Researchers have found an unusual form of malware that embeds itself in Microsoft Windows computers, gathers information about industrial control systems, and transmits it to its command-and-control center, before automatically removing itself.


Researchers at the Hungary-based Laboratory of Cryptography and System Security have uncovered Duqu, an unusual form of steganography-based malware that embeds itself in Microsoft Windows machines, gathers information about industrial control systems, and then transmits it to its command-and-control center.

The malware is especially hard to find because it automatically removes itself after 36 days.

Duqu sends information back to its control center by encrypting it and embedding it in a JPEG file so it looks like a picture.

The researchers are still studying Duqu to determine its exact purpose and who created it.

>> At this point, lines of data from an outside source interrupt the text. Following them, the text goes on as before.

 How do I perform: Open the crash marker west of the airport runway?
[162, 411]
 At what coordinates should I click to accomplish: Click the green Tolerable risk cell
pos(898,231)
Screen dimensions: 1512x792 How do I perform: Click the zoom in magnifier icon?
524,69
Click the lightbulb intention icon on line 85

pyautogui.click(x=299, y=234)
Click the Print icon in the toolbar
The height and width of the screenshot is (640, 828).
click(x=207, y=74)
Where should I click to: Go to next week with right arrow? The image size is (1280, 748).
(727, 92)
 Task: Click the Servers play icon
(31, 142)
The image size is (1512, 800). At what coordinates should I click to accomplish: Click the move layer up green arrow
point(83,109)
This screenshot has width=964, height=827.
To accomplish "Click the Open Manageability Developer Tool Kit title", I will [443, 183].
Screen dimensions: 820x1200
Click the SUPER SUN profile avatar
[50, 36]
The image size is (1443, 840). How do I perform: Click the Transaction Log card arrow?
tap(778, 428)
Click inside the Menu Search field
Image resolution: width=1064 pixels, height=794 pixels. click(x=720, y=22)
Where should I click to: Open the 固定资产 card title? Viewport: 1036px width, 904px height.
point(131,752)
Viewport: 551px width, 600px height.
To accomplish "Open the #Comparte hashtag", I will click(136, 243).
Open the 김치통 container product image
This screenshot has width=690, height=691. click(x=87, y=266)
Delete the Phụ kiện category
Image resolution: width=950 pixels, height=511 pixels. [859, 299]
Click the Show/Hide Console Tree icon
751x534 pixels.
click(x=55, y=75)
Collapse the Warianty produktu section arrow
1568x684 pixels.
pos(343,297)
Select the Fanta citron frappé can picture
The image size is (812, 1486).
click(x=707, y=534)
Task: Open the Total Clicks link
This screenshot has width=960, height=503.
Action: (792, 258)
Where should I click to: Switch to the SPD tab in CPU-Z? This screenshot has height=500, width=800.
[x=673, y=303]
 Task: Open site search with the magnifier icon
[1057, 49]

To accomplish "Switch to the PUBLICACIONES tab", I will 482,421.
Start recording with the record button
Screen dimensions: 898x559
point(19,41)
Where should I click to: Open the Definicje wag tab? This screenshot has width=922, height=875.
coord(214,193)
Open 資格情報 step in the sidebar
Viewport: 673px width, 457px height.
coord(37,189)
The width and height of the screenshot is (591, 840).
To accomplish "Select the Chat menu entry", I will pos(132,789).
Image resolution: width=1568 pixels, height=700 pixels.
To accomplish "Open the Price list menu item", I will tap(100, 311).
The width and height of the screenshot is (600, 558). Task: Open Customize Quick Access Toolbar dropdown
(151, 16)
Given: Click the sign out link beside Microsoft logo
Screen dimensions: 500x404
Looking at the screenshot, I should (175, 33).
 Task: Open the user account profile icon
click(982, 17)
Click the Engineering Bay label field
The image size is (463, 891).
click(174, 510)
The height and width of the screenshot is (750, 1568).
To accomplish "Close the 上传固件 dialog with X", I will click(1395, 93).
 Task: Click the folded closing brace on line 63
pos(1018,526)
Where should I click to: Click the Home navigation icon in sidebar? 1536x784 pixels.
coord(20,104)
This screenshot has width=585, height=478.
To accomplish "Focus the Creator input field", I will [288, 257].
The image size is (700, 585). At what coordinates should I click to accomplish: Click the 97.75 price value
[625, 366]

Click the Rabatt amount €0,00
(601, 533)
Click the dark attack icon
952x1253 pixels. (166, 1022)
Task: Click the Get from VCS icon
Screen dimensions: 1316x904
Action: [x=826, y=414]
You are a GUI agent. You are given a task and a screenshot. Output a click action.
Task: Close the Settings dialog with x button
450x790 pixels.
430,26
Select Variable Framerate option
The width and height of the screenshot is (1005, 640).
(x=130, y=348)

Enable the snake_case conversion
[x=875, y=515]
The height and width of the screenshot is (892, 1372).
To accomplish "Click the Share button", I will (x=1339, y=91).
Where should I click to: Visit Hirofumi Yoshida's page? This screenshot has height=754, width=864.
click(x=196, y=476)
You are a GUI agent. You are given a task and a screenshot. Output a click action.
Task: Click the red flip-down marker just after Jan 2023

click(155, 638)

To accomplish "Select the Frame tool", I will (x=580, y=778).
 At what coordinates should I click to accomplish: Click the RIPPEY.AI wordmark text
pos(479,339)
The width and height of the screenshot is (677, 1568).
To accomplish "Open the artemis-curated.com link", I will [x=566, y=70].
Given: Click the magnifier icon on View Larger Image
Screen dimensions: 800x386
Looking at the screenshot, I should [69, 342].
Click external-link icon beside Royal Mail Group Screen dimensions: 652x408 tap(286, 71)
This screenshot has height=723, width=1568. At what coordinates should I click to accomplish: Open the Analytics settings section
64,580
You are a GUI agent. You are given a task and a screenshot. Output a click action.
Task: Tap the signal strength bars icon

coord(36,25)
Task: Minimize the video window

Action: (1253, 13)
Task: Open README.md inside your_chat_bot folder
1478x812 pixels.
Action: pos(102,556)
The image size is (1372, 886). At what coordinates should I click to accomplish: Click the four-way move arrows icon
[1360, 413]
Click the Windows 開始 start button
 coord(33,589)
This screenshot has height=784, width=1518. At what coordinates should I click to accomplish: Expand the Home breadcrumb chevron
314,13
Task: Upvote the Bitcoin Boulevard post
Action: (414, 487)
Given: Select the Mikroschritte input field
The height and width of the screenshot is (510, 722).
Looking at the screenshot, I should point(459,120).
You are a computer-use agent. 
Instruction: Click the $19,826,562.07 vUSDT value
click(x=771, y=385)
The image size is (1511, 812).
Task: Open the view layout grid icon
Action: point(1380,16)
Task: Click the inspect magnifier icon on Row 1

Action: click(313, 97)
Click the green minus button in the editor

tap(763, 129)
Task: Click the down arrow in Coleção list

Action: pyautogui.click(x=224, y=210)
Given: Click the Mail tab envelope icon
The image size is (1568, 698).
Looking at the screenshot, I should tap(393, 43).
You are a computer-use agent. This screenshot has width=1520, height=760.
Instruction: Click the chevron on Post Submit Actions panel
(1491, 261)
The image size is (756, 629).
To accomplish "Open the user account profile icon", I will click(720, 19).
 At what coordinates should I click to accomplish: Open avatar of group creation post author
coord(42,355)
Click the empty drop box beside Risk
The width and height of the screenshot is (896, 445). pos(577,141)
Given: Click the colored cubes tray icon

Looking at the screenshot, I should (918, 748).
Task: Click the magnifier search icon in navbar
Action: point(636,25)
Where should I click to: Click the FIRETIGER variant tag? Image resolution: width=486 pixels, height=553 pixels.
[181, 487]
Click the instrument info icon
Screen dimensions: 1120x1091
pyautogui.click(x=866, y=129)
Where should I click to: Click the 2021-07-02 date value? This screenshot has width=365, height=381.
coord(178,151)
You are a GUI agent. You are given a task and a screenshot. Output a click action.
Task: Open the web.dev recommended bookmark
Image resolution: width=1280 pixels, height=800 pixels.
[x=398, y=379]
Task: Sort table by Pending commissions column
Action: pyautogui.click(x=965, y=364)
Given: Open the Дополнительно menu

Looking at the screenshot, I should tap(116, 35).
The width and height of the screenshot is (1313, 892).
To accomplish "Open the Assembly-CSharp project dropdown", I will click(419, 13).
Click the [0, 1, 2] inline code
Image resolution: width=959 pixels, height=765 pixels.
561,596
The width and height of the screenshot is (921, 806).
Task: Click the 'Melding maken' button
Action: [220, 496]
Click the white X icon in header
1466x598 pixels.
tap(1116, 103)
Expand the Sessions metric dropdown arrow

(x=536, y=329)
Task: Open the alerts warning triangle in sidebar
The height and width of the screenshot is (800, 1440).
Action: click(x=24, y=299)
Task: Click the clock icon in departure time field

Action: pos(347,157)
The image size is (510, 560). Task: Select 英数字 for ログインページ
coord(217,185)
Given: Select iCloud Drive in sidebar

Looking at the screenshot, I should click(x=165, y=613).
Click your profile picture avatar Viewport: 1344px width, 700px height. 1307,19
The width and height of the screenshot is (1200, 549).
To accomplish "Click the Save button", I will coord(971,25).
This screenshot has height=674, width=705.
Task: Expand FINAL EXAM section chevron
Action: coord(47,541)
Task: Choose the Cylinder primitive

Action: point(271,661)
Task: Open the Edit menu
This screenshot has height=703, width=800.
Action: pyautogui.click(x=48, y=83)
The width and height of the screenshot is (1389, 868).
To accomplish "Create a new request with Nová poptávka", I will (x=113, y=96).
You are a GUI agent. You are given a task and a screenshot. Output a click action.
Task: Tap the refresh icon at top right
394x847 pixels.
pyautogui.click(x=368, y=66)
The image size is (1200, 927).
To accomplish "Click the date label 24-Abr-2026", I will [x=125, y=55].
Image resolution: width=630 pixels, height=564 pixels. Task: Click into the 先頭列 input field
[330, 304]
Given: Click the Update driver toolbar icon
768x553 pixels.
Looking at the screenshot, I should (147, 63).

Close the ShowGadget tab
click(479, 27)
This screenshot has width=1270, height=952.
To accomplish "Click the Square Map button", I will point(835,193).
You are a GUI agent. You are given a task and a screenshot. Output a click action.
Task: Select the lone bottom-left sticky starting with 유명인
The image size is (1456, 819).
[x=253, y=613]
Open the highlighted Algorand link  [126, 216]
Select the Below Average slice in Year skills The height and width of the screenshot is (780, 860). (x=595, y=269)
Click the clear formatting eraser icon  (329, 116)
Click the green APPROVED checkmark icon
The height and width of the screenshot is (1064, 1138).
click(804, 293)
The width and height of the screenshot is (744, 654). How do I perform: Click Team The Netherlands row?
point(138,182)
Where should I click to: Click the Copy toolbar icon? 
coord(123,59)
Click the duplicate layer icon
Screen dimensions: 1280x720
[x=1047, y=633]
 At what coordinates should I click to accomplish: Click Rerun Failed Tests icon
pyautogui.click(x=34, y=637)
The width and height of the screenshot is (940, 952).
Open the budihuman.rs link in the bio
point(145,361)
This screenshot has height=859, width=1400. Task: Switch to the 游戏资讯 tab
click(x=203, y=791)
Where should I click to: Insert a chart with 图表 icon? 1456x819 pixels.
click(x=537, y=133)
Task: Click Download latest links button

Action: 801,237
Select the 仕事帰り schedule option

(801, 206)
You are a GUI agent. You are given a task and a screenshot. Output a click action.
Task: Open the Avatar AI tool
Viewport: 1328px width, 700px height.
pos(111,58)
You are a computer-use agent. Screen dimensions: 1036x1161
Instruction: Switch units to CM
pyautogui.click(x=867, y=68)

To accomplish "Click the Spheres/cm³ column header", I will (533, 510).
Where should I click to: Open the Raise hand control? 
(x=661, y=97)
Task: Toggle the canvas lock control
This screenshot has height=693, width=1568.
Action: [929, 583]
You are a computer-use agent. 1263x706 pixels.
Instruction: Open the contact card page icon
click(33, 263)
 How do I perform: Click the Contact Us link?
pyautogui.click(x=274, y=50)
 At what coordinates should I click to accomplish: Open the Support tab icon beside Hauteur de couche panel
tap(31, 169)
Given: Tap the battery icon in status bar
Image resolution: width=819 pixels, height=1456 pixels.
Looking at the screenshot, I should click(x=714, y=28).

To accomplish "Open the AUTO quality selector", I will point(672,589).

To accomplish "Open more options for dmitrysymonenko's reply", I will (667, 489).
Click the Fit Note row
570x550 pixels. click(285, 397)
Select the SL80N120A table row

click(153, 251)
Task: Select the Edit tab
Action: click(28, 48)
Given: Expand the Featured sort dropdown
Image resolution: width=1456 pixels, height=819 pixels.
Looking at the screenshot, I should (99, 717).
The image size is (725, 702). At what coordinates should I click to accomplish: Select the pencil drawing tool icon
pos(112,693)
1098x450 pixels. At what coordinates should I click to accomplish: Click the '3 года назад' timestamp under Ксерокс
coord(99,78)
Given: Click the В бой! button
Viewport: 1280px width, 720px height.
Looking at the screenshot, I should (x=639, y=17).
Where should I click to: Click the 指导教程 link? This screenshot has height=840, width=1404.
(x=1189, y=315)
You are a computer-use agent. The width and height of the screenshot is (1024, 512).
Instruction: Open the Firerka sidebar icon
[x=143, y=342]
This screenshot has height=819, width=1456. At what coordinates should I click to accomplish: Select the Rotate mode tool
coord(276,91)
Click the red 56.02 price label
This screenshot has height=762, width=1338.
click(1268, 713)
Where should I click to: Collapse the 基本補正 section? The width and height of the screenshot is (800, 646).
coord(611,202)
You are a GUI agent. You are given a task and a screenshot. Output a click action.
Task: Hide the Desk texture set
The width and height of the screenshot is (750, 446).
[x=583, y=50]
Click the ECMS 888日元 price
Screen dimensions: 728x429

Network steganography is especially appealing to cybercriminals because there is no limit to the amount of information that can be sent, according to researchers at the Fraunhofer Institute for Communication, Information Processing, and Ergonomics. They note in recent years these attacks have focused on higher-layer applications and services. "More than hundred techniques remain that transfer secret data using meta information, such as header elements or the timing of network packets," says Fraunhofer's Steffen Wendzel.

He also warns smartphones are particularly vulnerable to network steganography, and says until effective countermeasures are developed, researchers must invent a new set of basic approaches to deal with this emerging threat.